**What the exercise asks:**
Print a faithful copy of the data below, word for word, with the pictures left out.

▼

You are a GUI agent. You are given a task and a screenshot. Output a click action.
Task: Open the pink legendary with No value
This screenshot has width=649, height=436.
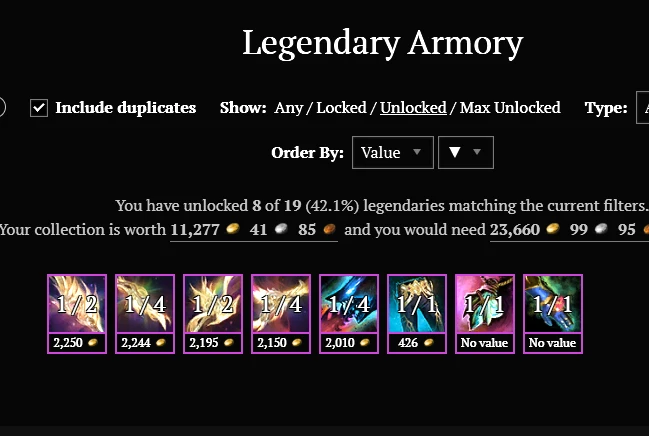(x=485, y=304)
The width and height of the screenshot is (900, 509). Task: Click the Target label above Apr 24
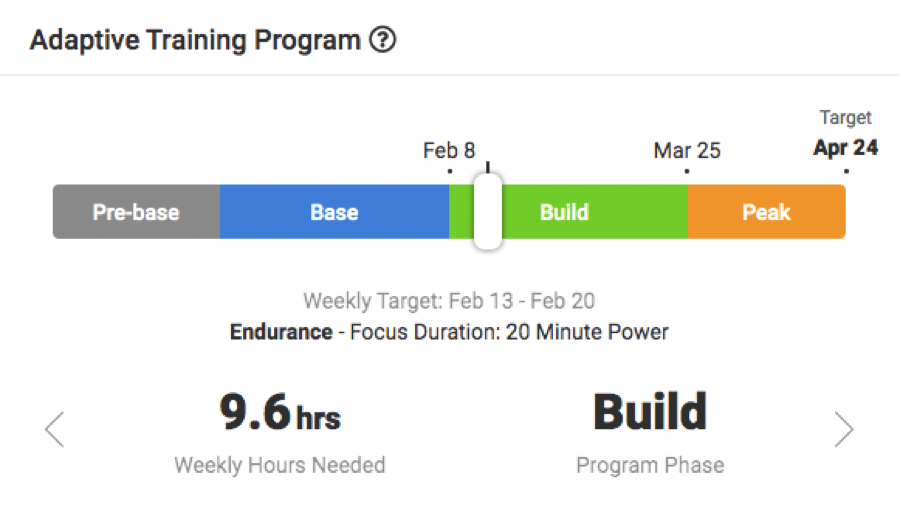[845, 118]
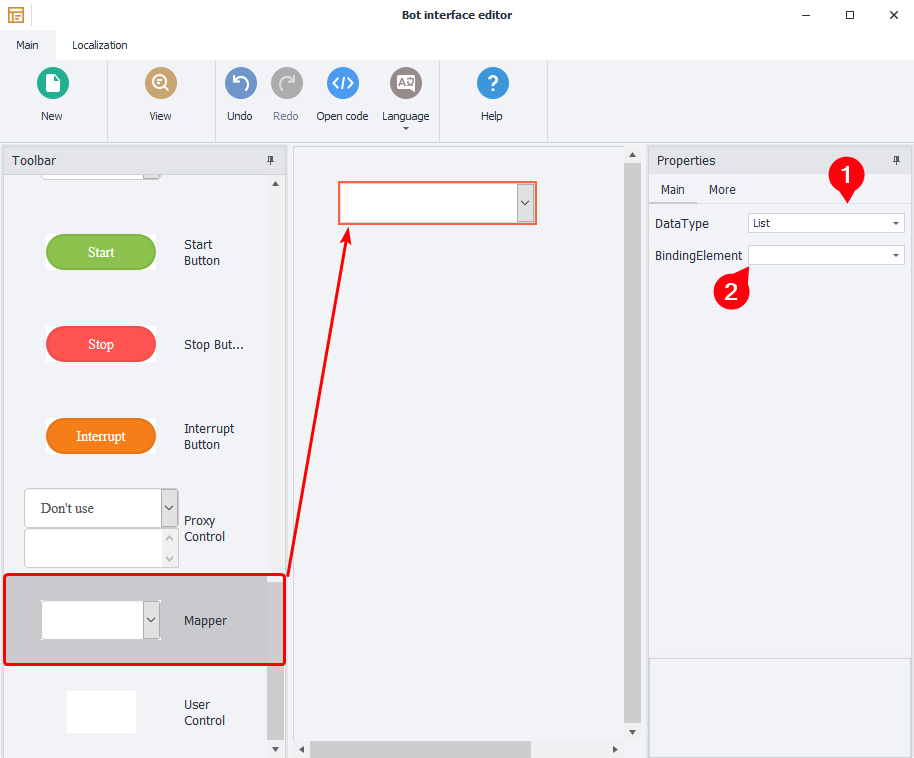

▲

**Solution to this exercise:**
You are a GUI agent. You are given a task and a screenshot. Output a click action.
Task: Open the pink legendary with No value
This screenshot has width=649, height=436.
(x=485, y=304)
The width and height of the screenshot is (900, 509). Task: Click the Target label above Apr 24
[845, 118]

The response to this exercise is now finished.